- [What to produce]:
Among the records below, find the line that has "Instruction: Switch to mobile"; from there, give the lines again exactly, and stop after the line that has "Click the Cut scissors icon".

Items from a data source
----

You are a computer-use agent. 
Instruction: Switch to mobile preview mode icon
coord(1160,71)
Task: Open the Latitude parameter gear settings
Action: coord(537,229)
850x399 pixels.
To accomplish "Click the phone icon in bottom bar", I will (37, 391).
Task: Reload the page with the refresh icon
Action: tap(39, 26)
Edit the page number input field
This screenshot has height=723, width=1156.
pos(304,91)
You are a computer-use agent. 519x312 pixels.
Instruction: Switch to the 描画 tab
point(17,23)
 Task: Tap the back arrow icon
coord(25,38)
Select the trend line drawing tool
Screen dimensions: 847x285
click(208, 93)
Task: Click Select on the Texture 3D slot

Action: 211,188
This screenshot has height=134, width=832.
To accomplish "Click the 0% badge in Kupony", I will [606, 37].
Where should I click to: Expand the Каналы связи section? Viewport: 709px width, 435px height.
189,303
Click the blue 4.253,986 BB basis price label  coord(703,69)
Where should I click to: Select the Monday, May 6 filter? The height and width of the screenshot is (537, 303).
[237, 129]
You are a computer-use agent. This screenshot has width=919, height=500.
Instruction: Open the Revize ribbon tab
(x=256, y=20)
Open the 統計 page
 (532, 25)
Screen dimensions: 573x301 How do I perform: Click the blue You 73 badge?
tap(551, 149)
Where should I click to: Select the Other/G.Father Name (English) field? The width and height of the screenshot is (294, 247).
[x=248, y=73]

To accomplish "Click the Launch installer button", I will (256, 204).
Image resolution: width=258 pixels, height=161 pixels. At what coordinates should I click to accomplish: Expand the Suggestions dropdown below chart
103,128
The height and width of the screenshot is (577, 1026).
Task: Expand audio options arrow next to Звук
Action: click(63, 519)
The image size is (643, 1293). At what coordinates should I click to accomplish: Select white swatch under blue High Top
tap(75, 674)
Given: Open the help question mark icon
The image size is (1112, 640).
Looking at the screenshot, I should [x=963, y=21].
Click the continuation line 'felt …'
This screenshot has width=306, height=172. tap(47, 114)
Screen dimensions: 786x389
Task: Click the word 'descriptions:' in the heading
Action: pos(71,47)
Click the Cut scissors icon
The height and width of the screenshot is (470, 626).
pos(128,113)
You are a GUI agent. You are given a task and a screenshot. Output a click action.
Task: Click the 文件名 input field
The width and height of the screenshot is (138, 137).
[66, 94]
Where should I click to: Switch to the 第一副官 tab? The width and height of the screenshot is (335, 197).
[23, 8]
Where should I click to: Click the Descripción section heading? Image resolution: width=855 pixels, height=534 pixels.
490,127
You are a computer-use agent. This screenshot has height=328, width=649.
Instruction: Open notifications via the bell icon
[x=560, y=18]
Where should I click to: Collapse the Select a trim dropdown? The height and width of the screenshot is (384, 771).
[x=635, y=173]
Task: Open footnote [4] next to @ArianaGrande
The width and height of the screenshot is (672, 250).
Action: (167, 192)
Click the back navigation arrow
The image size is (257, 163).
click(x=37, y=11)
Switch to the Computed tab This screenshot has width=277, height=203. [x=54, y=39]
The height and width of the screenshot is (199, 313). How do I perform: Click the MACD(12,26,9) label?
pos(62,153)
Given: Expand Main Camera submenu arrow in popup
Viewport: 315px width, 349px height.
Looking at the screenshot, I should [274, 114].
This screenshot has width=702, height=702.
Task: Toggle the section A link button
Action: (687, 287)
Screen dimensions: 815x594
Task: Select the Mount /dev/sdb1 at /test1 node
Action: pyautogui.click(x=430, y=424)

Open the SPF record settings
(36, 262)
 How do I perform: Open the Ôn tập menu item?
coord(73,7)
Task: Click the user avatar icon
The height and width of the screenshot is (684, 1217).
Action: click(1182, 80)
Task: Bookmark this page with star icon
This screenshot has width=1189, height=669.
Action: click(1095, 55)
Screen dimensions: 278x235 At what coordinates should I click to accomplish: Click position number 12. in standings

----

- [Result for this task]:
Instruction: Switch to mobile preview mode icon
coord(1160,71)
Task: Open the Latitude parameter gear settings
Action: coord(537,229)
850x399 pixels.
To accomplish "Click the phone icon in bottom bar", I will (37, 391).
Task: Reload the page with the refresh icon
Action: tap(39, 26)
Edit the page number input field
This screenshot has height=723, width=1156.
pos(304,91)
You are a computer-use agent. 519x312 pixels.
Instruction: Switch to the 描画 tab
point(17,23)
 Task: Tap the back arrow icon
coord(25,38)
Select the trend line drawing tool
Screen dimensions: 847x285
click(208, 93)
Task: Click Select on the Texture 3D slot

Action: 211,188
This screenshot has height=134, width=832.
To accomplish "Click the 0% badge in Kupony", I will [606, 37].
Where should I click to: Expand the Каналы связи section? Viewport: 709px width, 435px height.
189,303
Click the blue 4.253,986 BB basis price label  coord(703,69)
Where should I click to: Select the Monday, May 6 filter? The height and width of the screenshot is (537, 303).
[237, 129]
You are a computer-use agent. This screenshot has width=919, height=500.
Instruction: Open the Revize ribbon tab
(x=256, y=20)
Open the 統計 page
 (532, 25)
Screen dimensions: 573x301 How do I perform: Click the blue You 73 badge?
tap(551, 149)
Where should I click to: Select the Other/G.Father Name (English) field? The width and height of the screenshot is (294, 247).
[x=248, y=73]

To accomplish "Click the Launch installer button", I will (256, 204).
Image resolution: width=258 pixels, height=161 pixels. At what coordinates should I click to accomplish: Expand the Suggestions dropdown below chart
103,128
The height and width of the screenshot is (577, 1026).
Task: Expand audio options arrow next to Звук
Action: click(63, 519)
The image size is (643, 1293). At what coordinates should I click to accomplish: Select white swatch under blue High Top
tap(75, 674)
Given: Open the help question mark icon
The image size is (1112, 640).
Looking at the screenshot, I should [x=963, y=21].
Click the continuation line 'felt …'
This screenshot has width=306, height=172. tap(47, 114)
Screen dimensions: 786x389
Task: Click the word 'descriptions:' in the heading
Action: pos(71,47)
Click the Cut scissors icon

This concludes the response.